> PASSAGE
More than just weed at Providence cannabis fest
The Providence Journal-Karen Lee Ziner-7/23/16
PROVIDENCE — The Medical Cannabis Festival on Saturday featured soundtracks from Bob Marley and the Grateful Dead as people perused the merchandise. Hand-blown, $250 art-glass pipes, wooden “pot pockets,” funky jewelry and a display poster for “Train Wreck Strain” of marijuana.
But beyond the paraphernalia and free prizes lay serious concerns — and information — about accessible, affordable medical marijuana for people in need. People with such qualifying conditions as cancer; HIV/AIDS; multiple sclerosis; hepatitis C; epilepsy; and — newly legislated in Rhode Island — post-traumatic stress disorder.
Sponsored by the Rhode Island Patient Advocacy Coalition (RIPAC), Saturday’s festival on Bell Street on the West Side marked the 10th anniversary of Rhode Island’s medical marijuana (MMj) program.
“This year has been challenging,” said RIPAC executive director Joanne Leppanen, referring to legislative battles at the State House. “It’s always challenging. But this is about people’s medical needs. Look at all the people who have been helped. It’s time to reflect and see how far we’ve come.”

> EXERCISE
Write the next portion of the news article on the Providence medical cannabis festival, picking up after its final sentence.

(Stored data entries)
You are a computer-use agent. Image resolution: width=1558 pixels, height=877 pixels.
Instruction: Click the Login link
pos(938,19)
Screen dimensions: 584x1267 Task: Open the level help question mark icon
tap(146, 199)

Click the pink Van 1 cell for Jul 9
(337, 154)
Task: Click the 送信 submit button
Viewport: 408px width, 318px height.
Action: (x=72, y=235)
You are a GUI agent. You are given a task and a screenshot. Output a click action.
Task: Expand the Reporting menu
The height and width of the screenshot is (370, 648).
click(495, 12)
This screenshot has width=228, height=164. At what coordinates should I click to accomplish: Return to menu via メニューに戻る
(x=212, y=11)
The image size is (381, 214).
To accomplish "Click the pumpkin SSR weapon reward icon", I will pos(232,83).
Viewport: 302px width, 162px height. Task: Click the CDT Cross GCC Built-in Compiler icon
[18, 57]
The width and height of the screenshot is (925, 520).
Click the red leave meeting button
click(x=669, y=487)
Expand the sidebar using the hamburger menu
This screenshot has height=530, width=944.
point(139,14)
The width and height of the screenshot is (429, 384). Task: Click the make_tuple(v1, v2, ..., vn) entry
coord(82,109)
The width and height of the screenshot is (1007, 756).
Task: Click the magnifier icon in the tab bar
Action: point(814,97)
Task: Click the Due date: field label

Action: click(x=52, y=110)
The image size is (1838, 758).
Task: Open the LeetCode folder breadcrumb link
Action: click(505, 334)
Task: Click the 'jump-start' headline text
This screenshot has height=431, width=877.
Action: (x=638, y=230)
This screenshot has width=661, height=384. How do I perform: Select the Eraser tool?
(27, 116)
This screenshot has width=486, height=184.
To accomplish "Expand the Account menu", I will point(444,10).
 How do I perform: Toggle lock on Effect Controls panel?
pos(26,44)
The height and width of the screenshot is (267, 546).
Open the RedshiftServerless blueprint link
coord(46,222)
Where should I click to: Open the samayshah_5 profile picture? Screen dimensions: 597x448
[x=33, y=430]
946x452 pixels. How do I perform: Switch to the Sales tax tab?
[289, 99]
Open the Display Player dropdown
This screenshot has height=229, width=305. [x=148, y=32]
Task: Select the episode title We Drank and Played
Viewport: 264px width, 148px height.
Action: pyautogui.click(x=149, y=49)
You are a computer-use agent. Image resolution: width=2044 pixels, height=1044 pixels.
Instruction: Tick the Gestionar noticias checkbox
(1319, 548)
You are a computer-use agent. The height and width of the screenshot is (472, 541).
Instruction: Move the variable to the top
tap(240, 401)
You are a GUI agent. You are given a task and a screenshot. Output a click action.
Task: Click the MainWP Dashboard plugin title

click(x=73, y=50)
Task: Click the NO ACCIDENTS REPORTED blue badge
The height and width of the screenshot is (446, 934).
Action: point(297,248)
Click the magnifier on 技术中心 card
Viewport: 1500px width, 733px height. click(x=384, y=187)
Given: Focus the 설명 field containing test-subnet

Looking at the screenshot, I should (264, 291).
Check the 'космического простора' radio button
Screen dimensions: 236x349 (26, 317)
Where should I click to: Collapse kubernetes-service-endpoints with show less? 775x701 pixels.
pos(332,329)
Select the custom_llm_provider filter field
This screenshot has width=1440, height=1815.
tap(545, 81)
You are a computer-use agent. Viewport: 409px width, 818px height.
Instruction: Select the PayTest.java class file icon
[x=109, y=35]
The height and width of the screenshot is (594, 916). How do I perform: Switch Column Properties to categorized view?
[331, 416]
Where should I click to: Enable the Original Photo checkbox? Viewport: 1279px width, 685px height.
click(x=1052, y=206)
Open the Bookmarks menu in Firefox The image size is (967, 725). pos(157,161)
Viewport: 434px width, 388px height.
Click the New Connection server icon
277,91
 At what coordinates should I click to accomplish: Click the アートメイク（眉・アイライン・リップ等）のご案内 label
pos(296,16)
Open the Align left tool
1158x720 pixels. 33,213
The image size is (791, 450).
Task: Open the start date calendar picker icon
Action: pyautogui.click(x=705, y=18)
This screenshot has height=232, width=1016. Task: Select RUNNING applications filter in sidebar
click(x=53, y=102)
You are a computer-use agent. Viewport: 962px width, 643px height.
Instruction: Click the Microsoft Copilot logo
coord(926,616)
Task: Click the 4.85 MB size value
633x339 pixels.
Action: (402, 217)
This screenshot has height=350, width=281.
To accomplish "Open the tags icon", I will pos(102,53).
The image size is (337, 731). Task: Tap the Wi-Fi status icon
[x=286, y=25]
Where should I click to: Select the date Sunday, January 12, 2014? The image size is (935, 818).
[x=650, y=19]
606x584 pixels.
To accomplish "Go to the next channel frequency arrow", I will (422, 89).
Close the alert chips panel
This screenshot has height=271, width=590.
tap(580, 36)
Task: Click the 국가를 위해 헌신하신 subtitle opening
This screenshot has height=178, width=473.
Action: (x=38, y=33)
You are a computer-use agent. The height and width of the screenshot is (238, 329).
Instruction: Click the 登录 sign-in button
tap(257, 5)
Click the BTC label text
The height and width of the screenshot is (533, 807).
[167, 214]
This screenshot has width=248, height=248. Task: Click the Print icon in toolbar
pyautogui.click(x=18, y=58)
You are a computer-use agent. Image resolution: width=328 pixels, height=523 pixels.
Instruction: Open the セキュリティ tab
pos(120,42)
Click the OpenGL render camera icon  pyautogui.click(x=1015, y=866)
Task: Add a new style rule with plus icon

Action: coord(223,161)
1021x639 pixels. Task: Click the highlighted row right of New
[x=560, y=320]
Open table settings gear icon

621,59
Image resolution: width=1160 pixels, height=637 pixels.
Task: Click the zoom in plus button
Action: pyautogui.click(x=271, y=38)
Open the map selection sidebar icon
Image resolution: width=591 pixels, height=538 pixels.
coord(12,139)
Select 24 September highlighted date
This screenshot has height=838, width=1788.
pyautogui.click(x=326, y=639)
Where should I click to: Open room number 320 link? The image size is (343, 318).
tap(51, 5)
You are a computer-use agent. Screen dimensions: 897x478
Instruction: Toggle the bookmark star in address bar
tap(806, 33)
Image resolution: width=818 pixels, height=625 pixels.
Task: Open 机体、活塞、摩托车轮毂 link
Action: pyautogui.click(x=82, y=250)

> ANSWER TO THIS TASK
At various booths, event-goers could learn growing advice from plant experts, meet with representatives of Rhode Island’s three licensed compassion centers, learn how to connect with caregivers, and get information about Rhode Island’s evolving medical marijuana law — enacted in 2006.
Derek Cloutier said marijuana helps alleviate the PTSD he suffers as a result of his tour of duty in Iraq. Cloutier’s PTSD is easily triggered.
He sees a car in a breakdown lane and his mind leaps to hidden explosive devices. Certain smells, barking dogs can plunge him into a nightmare.
“Things that happened around certain traumatic events, whether it’s sniper fire, machine guns, mortars … If you’re in a firefight, if something’s happening around you and there are certain smells — it’s going to be ingrained in your brain,” Cloutier said.
Cannabis “takes away that ‘crazy mind,'” and allows him to focus, and calm down. He has been able to come off all other medications, including anti-depressants, he said.
Magdalena Andreozzi, who is an MMj card holder, said she stopped in “to learn what’s going on with medical marijuana and medicinal marijuana use in the state of Rhode Island. I’m here to educate myself and listen to other people about what’s happening, and where we’re headed.”
But it wasn’t all about public policy and legal issues. There were hot dogs on the grill, and chair massages on a blistering hot day. And buying opportunities.
Jonathan Foster’s merchandise featured an array of colorful pipes, including glass lobster claw pipes from Maine and the “Mick Jagger” pipe — lips with a tongue sticking out.
And “PAX”, a $279 vape pipe that comes in a white box reminiscent of Apple products.
Foster noted, “It’s the IPhone of vaporizers.”